• _RECORDS PROVIDED_
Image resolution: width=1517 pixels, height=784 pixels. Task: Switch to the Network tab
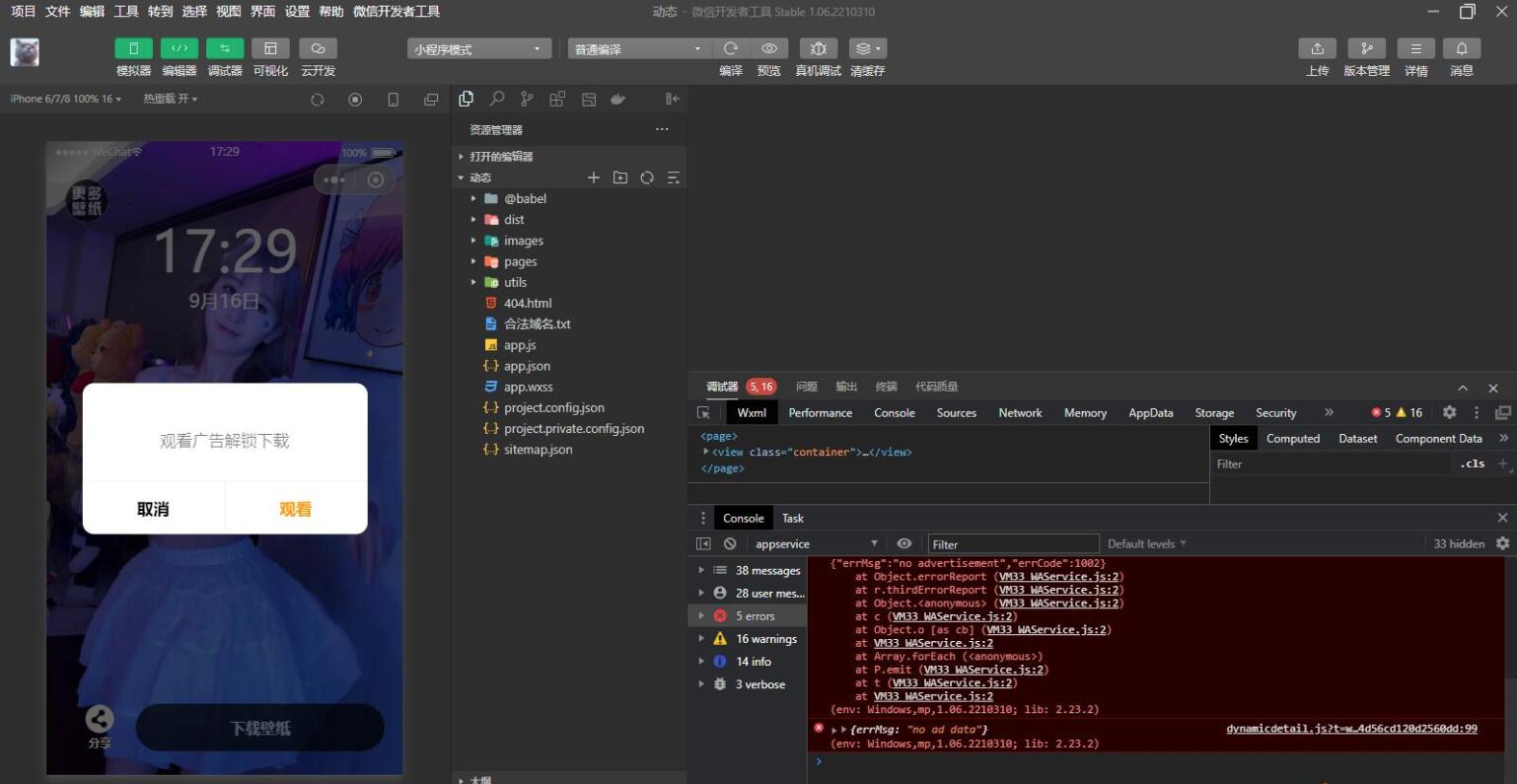1020,413
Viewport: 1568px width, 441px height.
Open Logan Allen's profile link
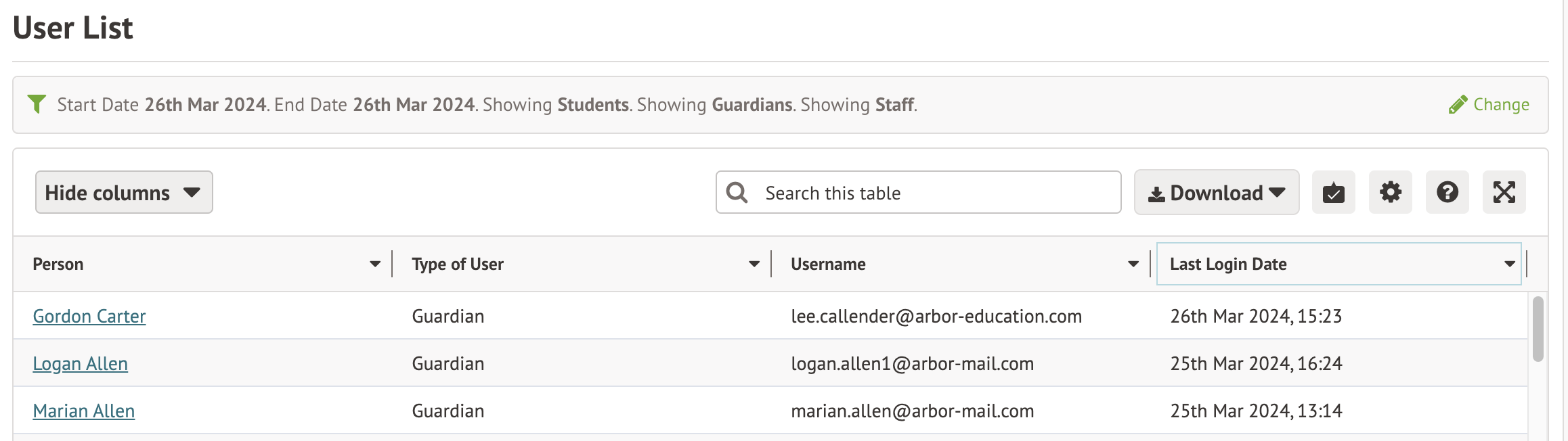pyautogui.click(x=80, y=364)
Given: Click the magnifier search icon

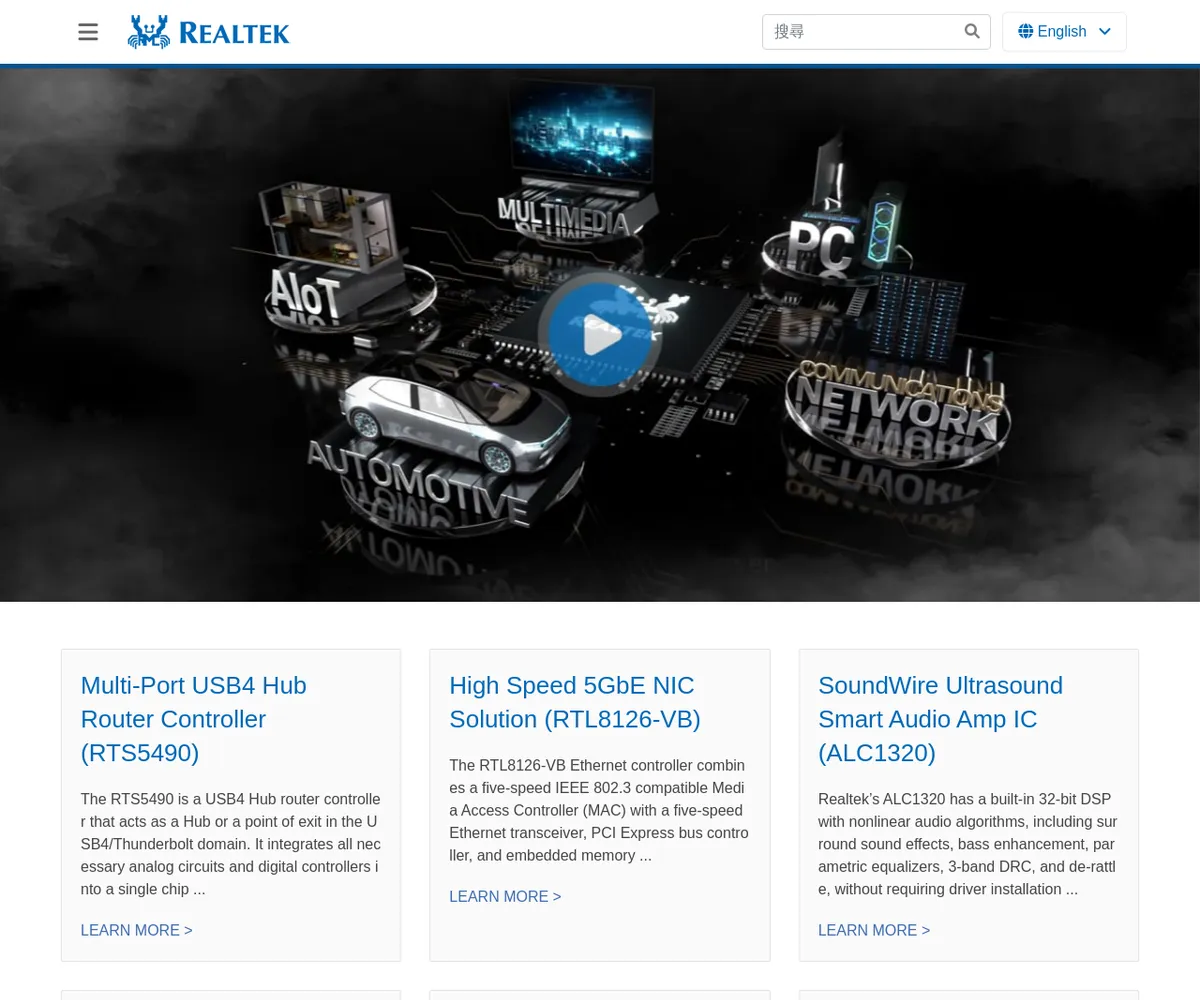Looking at the screenshot, I should (971, 32).
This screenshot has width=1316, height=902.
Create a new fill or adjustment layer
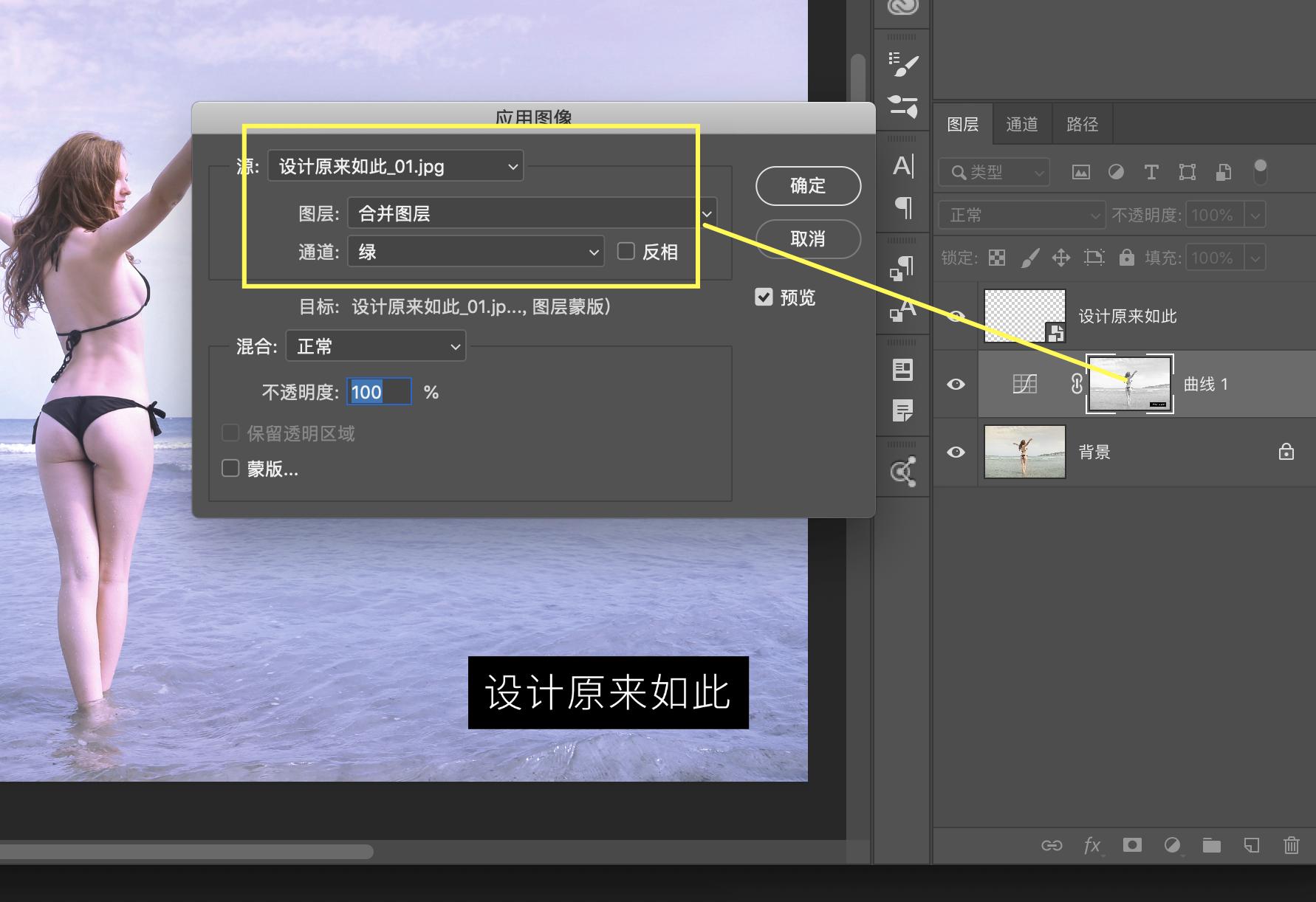(1173, 846)
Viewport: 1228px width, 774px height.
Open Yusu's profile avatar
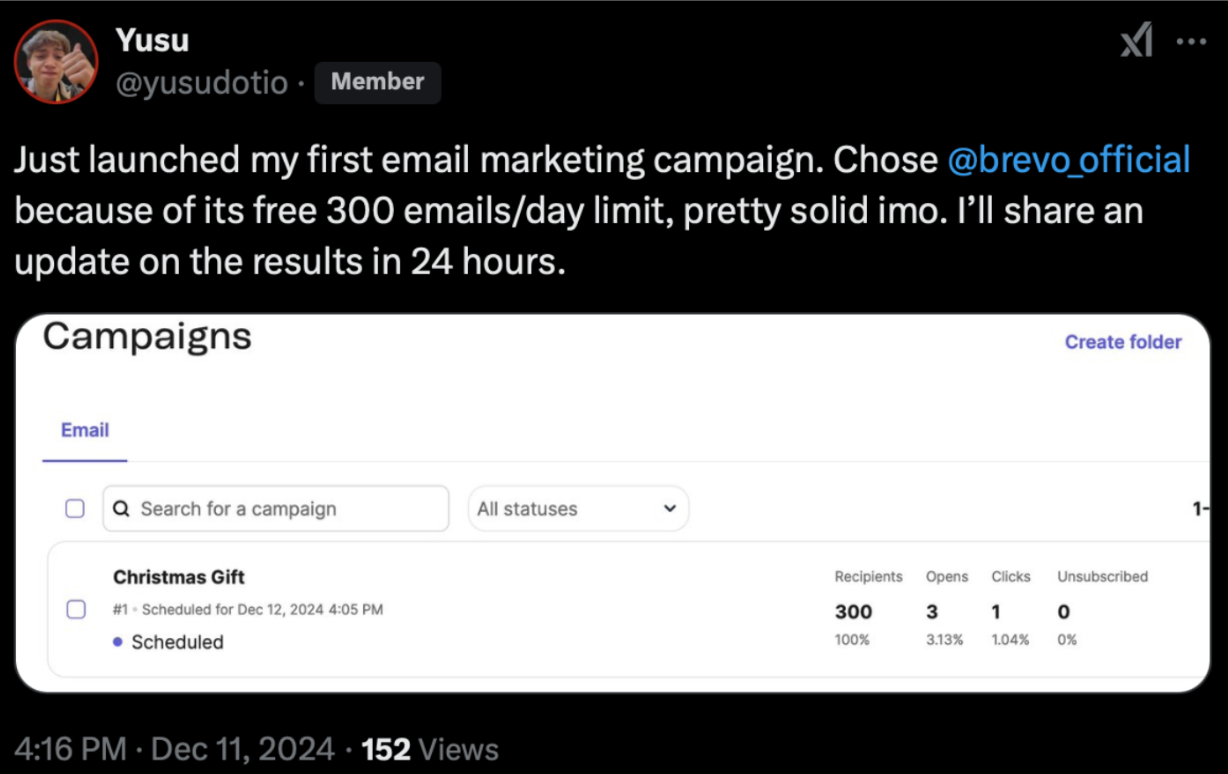(x=56, y=62)
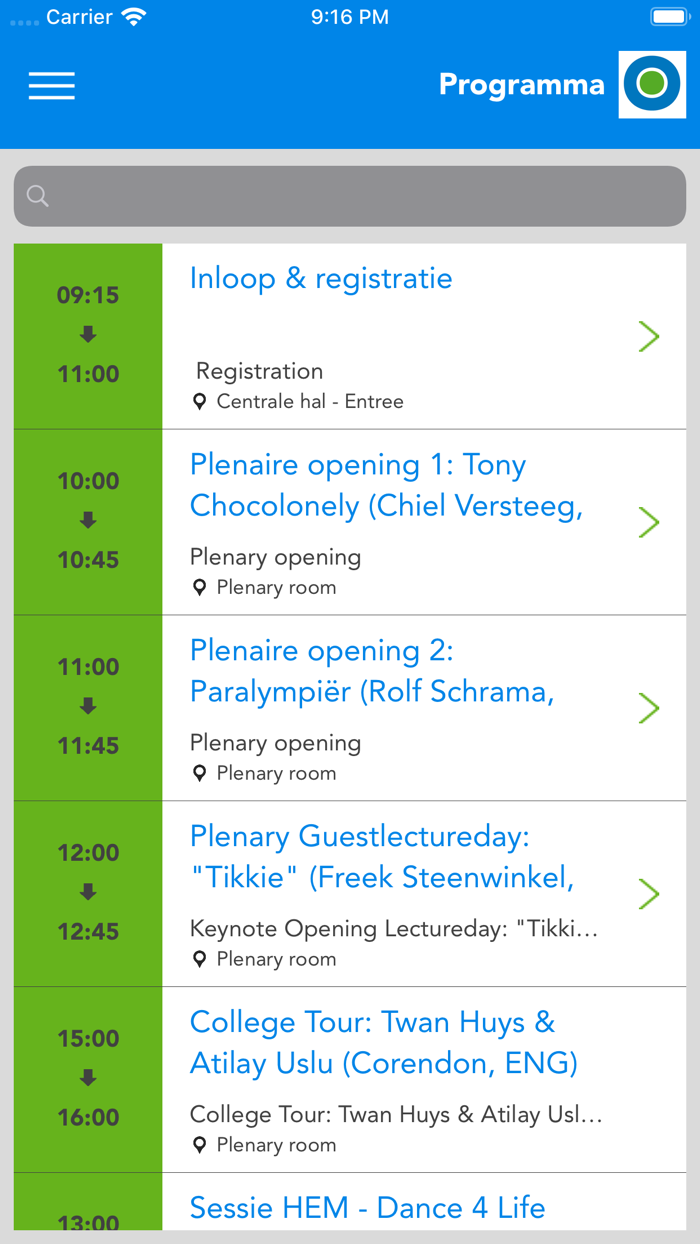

• _THE PROBLEM_
Replace "profile" with "account" everywhere in the material above, and give all its text lines again with nothing else changed. Omit the pictures.

• _CORRECT RESPONSE_
Image resolution: width=1517 pixels, height=784 pixels. Task: Switch to the Network tab
1020,413
Viewport: 1568px width, 441px height.
Open Logan Allen's account link
pyautogui.click(x=80, y=364)
Given: Click the magnifier search icon

Looking at the screenshot, I should (971, 32).
This screenshot has width=1316, height=902.
Create a new fill or adjustment layer
(1173, 846)
Viewport: 1228px width, 774px height.
Open Yusu's account avatar
(x=56, y=62)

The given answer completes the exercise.